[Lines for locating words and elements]
+-------+

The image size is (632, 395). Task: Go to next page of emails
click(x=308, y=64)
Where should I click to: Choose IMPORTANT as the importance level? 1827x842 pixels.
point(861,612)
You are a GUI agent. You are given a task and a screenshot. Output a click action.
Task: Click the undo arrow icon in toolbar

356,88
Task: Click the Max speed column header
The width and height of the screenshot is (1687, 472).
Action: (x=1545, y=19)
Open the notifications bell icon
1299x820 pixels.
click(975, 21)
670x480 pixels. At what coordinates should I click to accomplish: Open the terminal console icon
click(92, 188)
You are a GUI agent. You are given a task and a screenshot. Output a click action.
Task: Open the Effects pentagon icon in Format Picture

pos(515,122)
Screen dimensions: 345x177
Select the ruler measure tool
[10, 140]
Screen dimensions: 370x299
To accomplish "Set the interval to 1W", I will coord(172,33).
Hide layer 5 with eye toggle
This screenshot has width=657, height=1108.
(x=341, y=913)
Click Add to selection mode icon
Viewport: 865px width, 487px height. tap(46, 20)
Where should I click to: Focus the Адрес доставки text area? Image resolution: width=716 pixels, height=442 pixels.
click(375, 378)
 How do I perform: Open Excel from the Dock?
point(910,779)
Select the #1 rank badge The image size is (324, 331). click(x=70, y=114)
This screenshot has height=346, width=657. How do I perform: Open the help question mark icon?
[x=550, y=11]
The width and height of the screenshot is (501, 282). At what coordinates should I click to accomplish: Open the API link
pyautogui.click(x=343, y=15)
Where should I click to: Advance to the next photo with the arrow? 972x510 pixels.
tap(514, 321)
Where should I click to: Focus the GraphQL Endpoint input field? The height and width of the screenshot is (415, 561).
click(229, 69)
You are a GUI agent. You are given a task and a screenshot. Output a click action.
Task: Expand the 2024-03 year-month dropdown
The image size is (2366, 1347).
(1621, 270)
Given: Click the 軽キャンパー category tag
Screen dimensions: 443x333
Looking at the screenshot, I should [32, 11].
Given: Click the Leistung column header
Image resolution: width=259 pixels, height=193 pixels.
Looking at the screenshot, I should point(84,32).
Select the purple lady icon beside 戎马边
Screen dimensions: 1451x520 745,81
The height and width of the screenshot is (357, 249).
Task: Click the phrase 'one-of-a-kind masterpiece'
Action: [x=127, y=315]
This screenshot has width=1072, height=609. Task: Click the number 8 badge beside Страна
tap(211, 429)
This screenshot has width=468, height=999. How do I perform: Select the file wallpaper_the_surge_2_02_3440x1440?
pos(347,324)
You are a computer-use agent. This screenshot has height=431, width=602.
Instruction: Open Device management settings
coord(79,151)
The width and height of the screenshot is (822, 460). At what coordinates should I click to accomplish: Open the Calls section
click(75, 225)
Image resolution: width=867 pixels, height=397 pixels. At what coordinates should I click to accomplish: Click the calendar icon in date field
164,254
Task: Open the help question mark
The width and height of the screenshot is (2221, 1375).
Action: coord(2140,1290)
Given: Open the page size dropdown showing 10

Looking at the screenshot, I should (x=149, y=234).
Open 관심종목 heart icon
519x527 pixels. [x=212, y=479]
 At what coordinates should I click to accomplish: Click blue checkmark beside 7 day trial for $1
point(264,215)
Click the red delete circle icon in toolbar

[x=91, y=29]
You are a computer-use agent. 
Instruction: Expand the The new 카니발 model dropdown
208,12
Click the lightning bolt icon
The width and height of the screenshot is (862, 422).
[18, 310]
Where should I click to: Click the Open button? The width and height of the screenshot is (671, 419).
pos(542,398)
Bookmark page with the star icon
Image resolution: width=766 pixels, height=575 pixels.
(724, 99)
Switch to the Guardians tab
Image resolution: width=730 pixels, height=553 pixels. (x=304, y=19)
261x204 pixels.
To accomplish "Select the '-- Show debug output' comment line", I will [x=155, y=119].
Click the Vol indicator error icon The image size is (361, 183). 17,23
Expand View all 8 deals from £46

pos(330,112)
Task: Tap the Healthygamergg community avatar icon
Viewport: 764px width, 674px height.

+-------+

#### WHAT IS REQUIRED:
Rewrite all of the lines above, changing "GUI agent" to "interface agent" wherever it occurs and leaving everything else unchanged.

#### ANSWER TO THE TASK:
The image size is (632, 395). Task: Go to next page of emails
click(x=308, y=64)
Where should I click to: Choose IMPORTANT as the importance level? 1827x842 pixels.
point(861,612)
You are a interface agent. You are given a task and a screenshot. Output a click action.
Task: Click the undo arrow icon in toolbar

356,88
Task: Click the Max speed column header
The width and height of the screenshot is (1687, 472).
Action: (x=1545, y=19)
Open the notifications bell icon
1299x820 pixels.
click(975, 21)
670x480 pixels. At what coordinates should I click to accomplish: Open the terminal console icon
click(92, 188)
You are a interface agent. You are given a task and a screenshot. Output a click action.
Task: Open the Effects pentagon icon in Format Picture

pos(515,122)
Screen dimensions: 345x177
Select the ruler measure tool
[10, 140]
Screen dimensions: 370x299
To accomplish "Set the interval to 1W", I will coord(172,33).
Hide layer 5 with eye toggle
This screenshot has width=657, height=1108.
(x=341, y=913)
Click Add to selection mode icon
Viewport: 865px width, 487px height. tap(46, 20)
Where should I click to: Focus the Адрес доставки text area? Image resolution: width=716 pixels, height=442 pixels.
click(375, 378)
 How do I perform: Open Excel from the Dock?
point(910,779)
Select the #1 rank badge The image size is (324, 331). click(x=70, y=114)
This screenshot has height=346, width=657. How do I perform: Open the help question mark icon?
[x=550, y=11]
The width and height of the screenshot is (501, 282). At what coordinates should I click to accomplish: Open the API link
pyautogui.click(x=343, y=15)
Where should I click to: Advance to the next photo with the arrow? 972x510 pixels.
tap(514, 321)
Where should I click to: Focus the GraphQL Endpoint input field? The height and width of the screenshot is (415, 561).
click(229, 69)
You are a interface agent. You are given a task and a screenshot. Output a click action.
Task: Expand the 2024-03 year-month dropdown
The image size is (2366, 1347).
(1621, 270)
Given: Click the 軽キャンパー category tag
Screen dimensions: 443x333
Looking at the screenshot, I should [32, 11].
Given: Click the Leistung column header
Image resolution: width=259 pixels, height=193 pixels.
Looking at the screenshot, I should point(84,32).
Select the purple lady icon beside 戎马边
Screen dimensions: 1451x520 745,81
The height and width of the screenshot is (357, 249).
Task: Click the phrase 'one-of-a-kind masterpiece'
Action: [x=127, y=315]
This screenshot has width=1072, height=609. Task: Click the number 8 badge beside Страна
tap(211, 429)
This screenshot has width=468, height=999. How do I perform: Select the file wallpaper_the_surge_2_02_3440x1440?
pos(347,324)
You are a computer-use agent. This screenshot has height=431, width=602.
Instruction: Open Device management settings
coord(79,151)
The width and height of the screenshot is (822, 460). At what coordinates should I click to accomplish: Open the Calls section
click(75, 225)
Image resolution: width=867 pixels, height=397 pixels. At what coordinates should I click to accomplish: Click the calendar icon in date field
164,254
Task: Open the help question mark
The width and height of the screenshot is (2221, 1375).
Action: coord(2140,1290)
Given: Open the page size dropdown showing 10

Looking at the screenshot, I should (x=149, y=234).
Open 관심종목 heart icon
519x527 pixels. [x=212, y=479]
 At what coordinates should I click to accomplish: Click blue checkmark beside 7 day trial for $1
point(264,215)
Click the red delete circle icon in toolbar

[x=91, y=29]
You are a computer-use agent. 
Instruction: Expand the The new 카니발 model dropdown
208,12
Click the lightning bolt icon
The width and height of the screenshot is (862, 422).
[18, 310]
Where should I click to: Click the Open button? The width and height of the screenshot is (671, 419).
pos(542,398)
Bookmark page with the star icon
Image resolution: width=766 pixels, height=575 pixels.
(724, 99)
Switch to the Guardians tab
Image resolution: width=730 pixels, height=553 pixels. (x=304, y=19)
261x204 pixels.
To accomplish "Select the '-- Show debug output' comment line", I will [x=155, y=119].
Click the Vol indicator error icon The image size is (361, 183). 17,23
Expand View all 8 deals from £46

pos(330,112)
Task: Tap the Healthygamergg community avatar icon
Viewport: 764px width, 674px height.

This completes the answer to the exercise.